New road traffic law to be enacted as soon as possible

New road traffic law to be enacted as soon as possible

Legislation aiming to improve road safety, including by closing a so-called loophole allowing some motorists to avoid a six-month driving ban, will be enacted as soon as possible following its approval by the Oireachtas.

The Road Traffic Bill 2024, approved by TDs last month and by Senators on Friday, amends section 2.8 of the Road Traffic Act 2002 to prevent motorists avoiding penalty points which would disqualify them from driving for six months by instead serving shorter, ancillary disqualifications.

The change follows media reports of cases where lawyers successfully applied on behalf of their clients for a short ancillary disqualification order, for example for a single day, to avoid the imposition of penalty points.

Other measures in the bill include the introduction of mandatory drug testing following serious collisions, as is already the case for alcohol; lower default speed limits in line with a review published last September; and a number of technical amendments.

Jack Chambers, minister of state with responsibility for road safety, said: “I am very pleased to see this bill passed and I would like to thank both Houses of the Oireachtas for assisting in the swift passage of this essential and life-saving legislation.

“We have witnessed a very disturbing upward trend in road deaths in the last few years, which is continuing into this year.

“This new legislation seeks to bring systemic improvements to road safety including reductions in speed limits, reform of penalty points, and mandatory drug testing at the scene of serious collisions.

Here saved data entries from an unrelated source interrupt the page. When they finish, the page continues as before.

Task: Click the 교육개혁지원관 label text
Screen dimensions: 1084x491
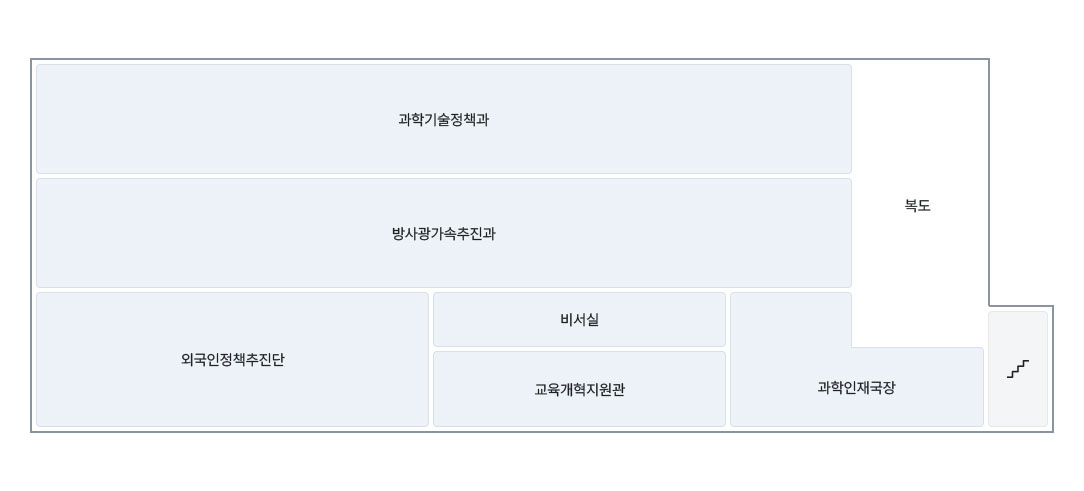Action: tap(579, 390)
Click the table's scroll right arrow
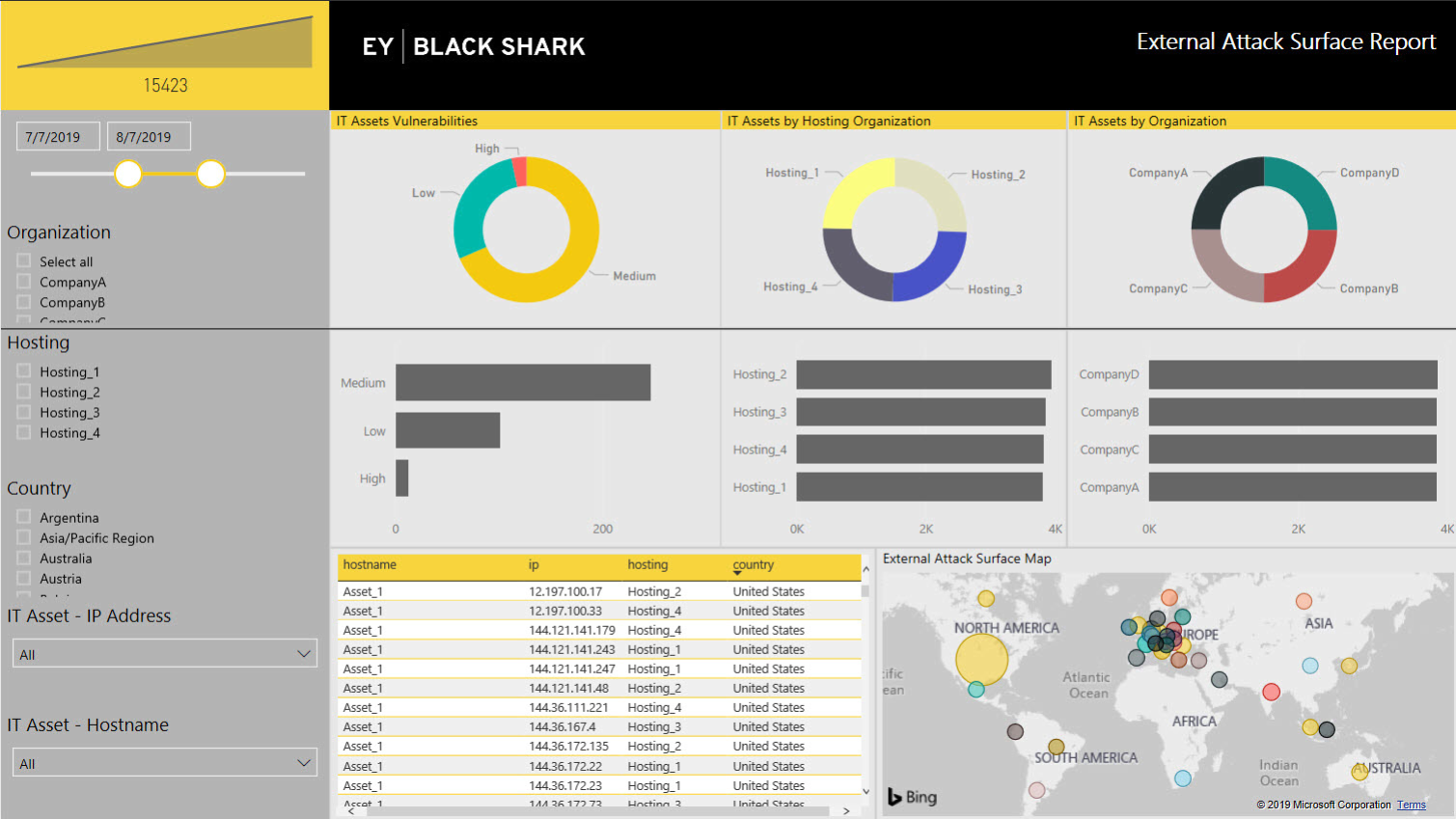Viewport: 1456px width, 819px height. (846, 811)
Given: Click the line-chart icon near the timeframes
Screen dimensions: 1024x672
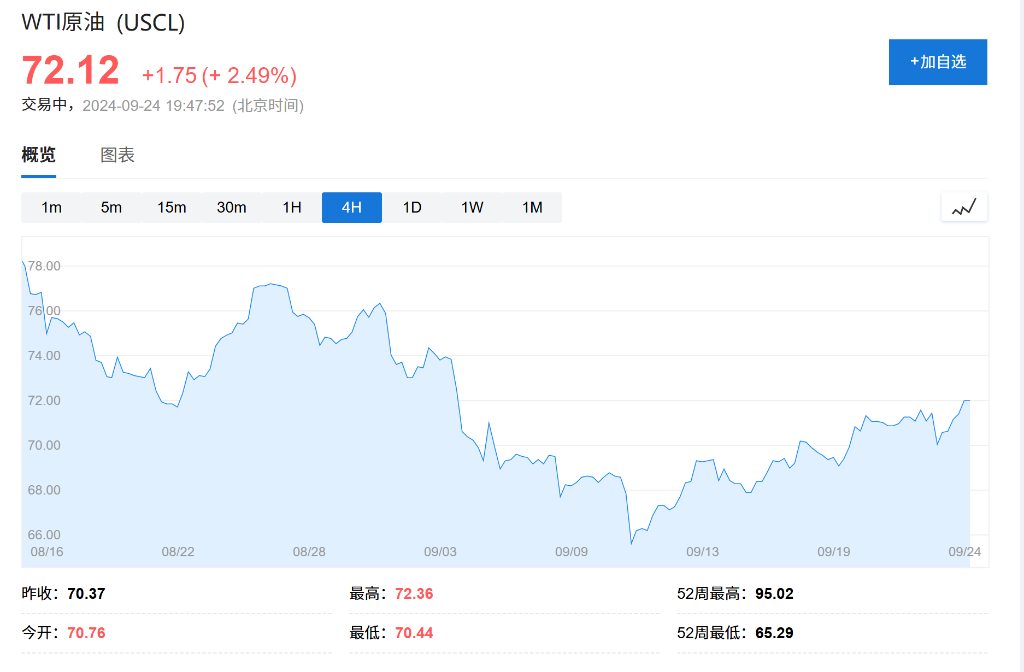Looking at the screenshot, I should 964,207.
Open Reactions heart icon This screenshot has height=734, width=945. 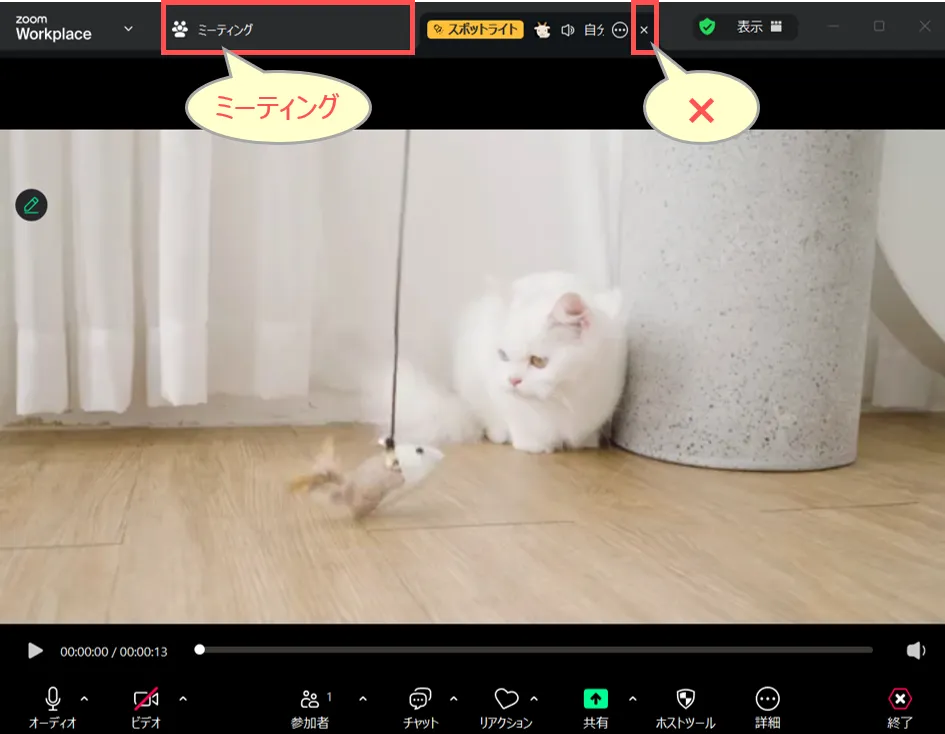pos(506,699)
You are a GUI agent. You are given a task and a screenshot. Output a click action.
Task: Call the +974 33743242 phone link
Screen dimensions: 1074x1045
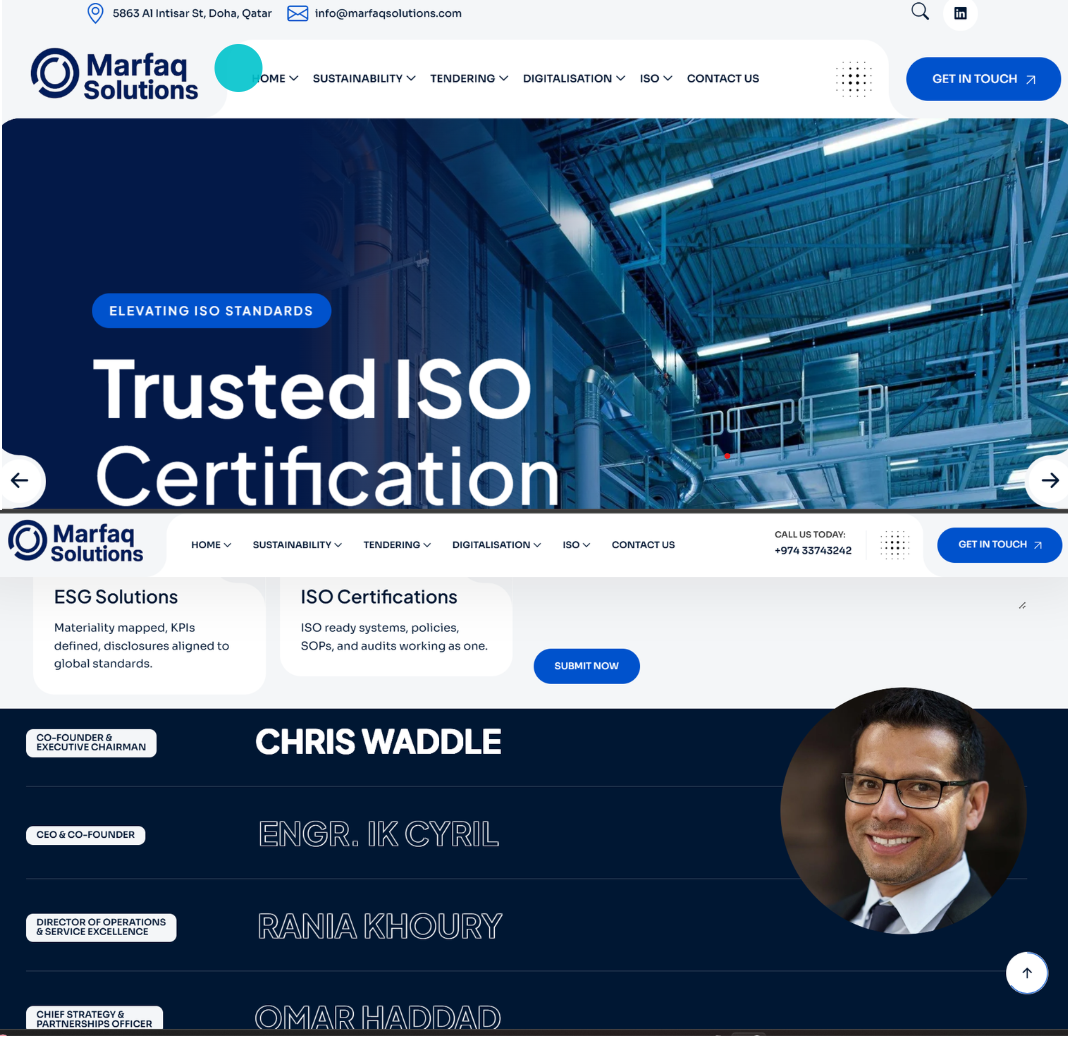click(x=812, y=551)
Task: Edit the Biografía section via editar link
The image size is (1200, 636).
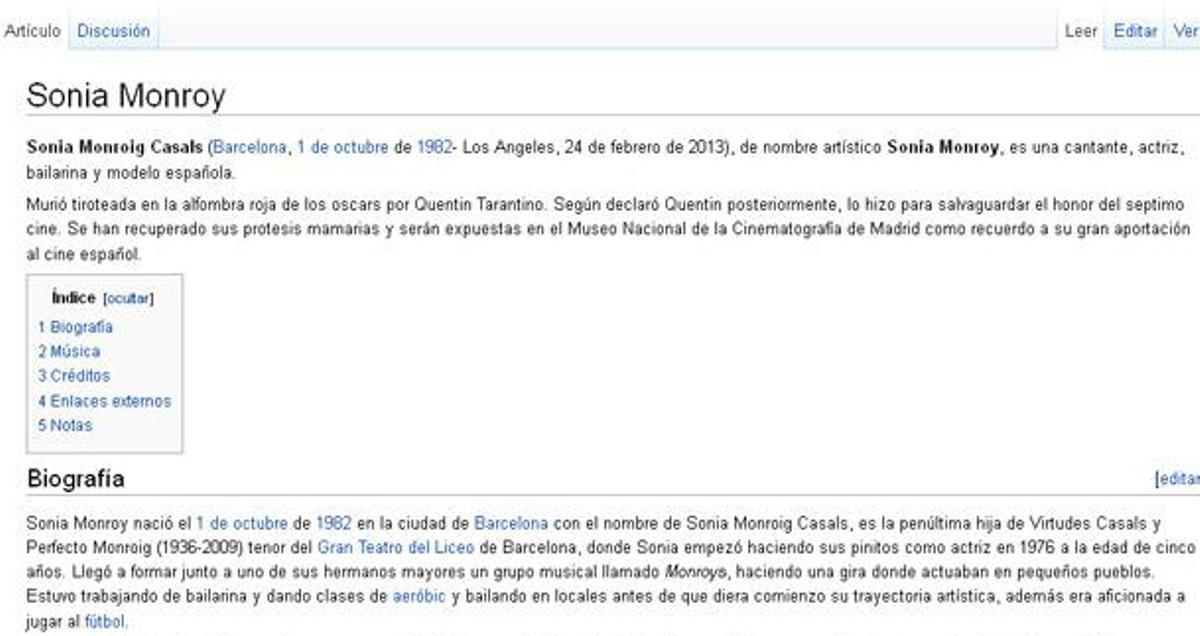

This is a key part of this government’s strategy to reverse the trend of rising fatalities and help make our roads safer for all users.”

Transport minister Eamon Ryan added: “I welcome the passage of this important bill. It is a short and focused piece of legislation, and it will act as a vital tool in the government’s response to the concerning trend we are witnessing on our roads.

“Too many families have experienced the loss of a family member on our roads, and it is important that we respond in a robust manner. Safer speeds, increased penalties and mandatory drug testing send a clear signal and will encourage safer driving behaviours.”